Coco Crisp bWAR Rank Update

By Jason Wojciechowski on June 20, 2014 at 11:11 PM

Coco Crisp has moved up the leaderboard.

Career bWAR: 30.1
Rank: 504th
Tied with: Bobby Bonilla, Chick Hafey
Next up: Ginger Beaumont, Gary Matthews

Bobby Bo I'm sure you know. Though he's sadly more famous today for signing a contract with the Mets that deferred salary such that he'd receive about $1 or $1.5 million per year for 25 years (an arrangement that can be perfectly rational for both sides, all snark aside), he was also an excellent player for many years in the big leagues. Though he came to prominence with Barry Bonds on the Pirates, he was nearly a White Sock for his first years, as Chicago took him in the Rule 5 draft, only to trade him back to Pittsburgh for Jose DeLeon, a reasonably good pitcher who nonetheless managed a 2-19 (!) record in 1985. DeLeon, amusingly, was later traded for Lance Johnson, who I discussed yesterday.

In any event, Bonilla made six All-Star teams and finished second and third in the MVP voting in 1990 and 1991, though his best years by WAR were '88 and '89 -- 120 RBI in 1990 put him on a map he should already have been on. He never played much defense (-121 runs by Total Zone) and he played that bad defense to a significant degree in the corner outfield (though the majority of his career innings, barely, came at third base).

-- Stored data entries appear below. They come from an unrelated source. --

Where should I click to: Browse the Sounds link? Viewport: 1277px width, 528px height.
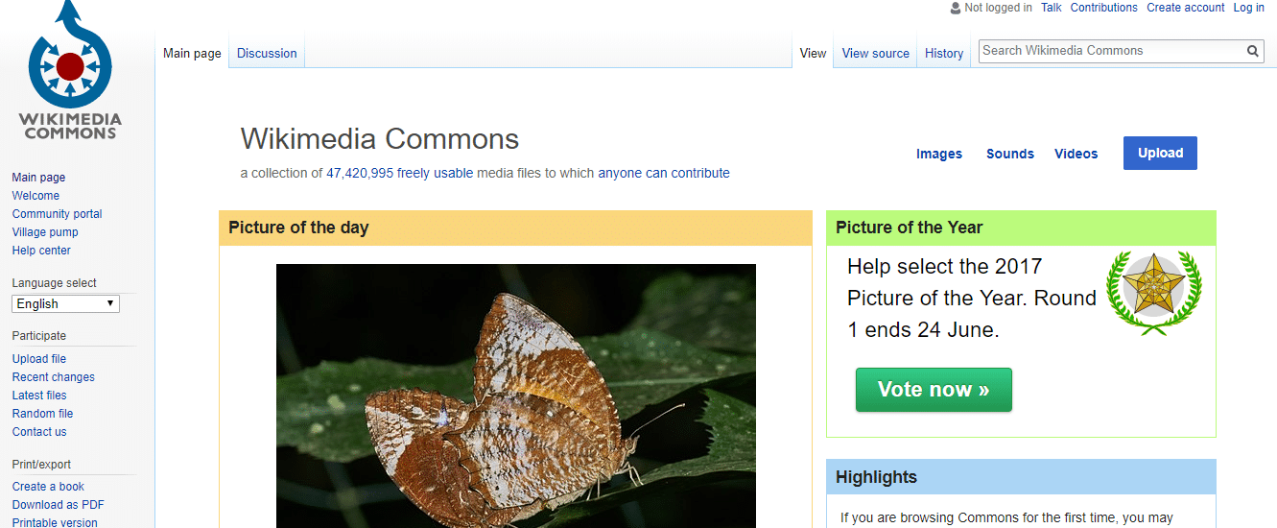click(x=1009, y=154)
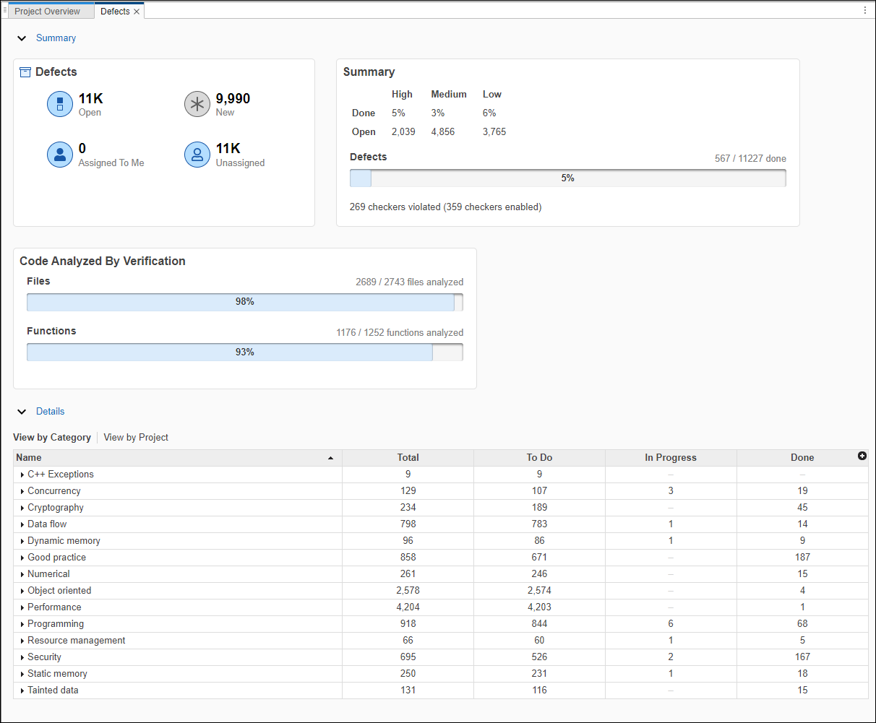Select View by Category
Screen dimensions: 876x723
coord(52,438)
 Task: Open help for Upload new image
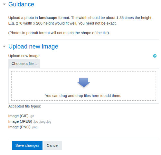click(155, 56)
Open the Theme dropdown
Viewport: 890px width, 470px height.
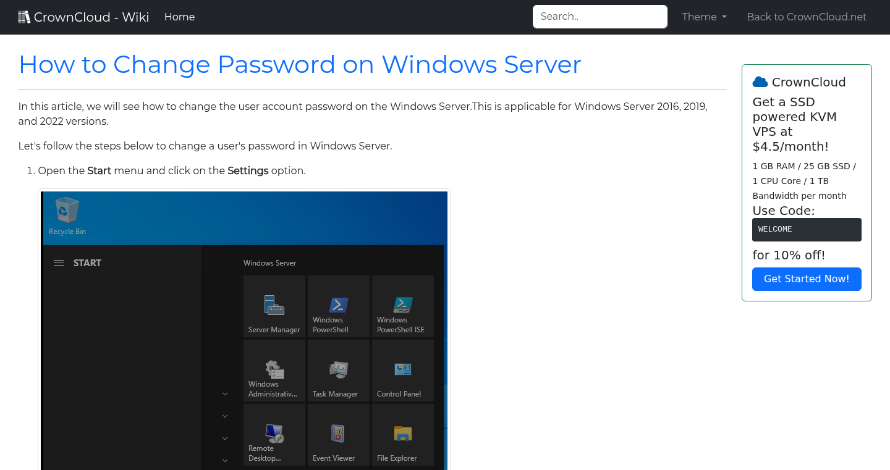coord(704,17)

As even just an average defender, he'd have jumped about 250 spots on the all-time bWAR leaderboard, into the range of guys like Darryl Strawberry and Lenny Dykstra.

Want to know the best fun fact about Bonilla, though? He wasn't even drafted. He was discovered "at a baseball clinic in Europe".

Hafey, meanwhile, is, somehow, a Hall of Famer. Now, 30.1 WAR is pretty good for a player with "severe sinus problems and headaches" and bad eyesight, but still. It's not the Degree of Difficulty of Fame. Or the Hall of Degree of Difficulty I guess is the usual construction of that joke. Bear with me. In any event, Hafey was a very good player, but he was basically done by 31. In his prime, from 1927 to 1934, he accumulated 29.1 WAR as an average-fielding outfielder with a 142 OPS+.

Since he was a Cardinals left fielder, the obvious comparison is Matt Holliday: 2006-13, 143 OPS+, -17 defense, and 37.3 WAR, but in 200 more games than Hafey, in part due to Hafey's health problems and in part due to the longer schedule in today's game. Had Hafey played 1188 games at his rate of production, he'd have managed 35.1 WAR.

Still, Hafey's best seven years by WAR stack up more with Alfonso Soriano and Greg Vaughn than with Billy Williams and Ralph Kiner. But Hafey played in four World Series, had the good fortune to be a Cardinal, and had Frankie Frisch for a teammate, so into the Hall of Fame he went via the Veterans Committee. Not bad work if you can get it. And hey, he's certainly the best player ever from Berkeley High School.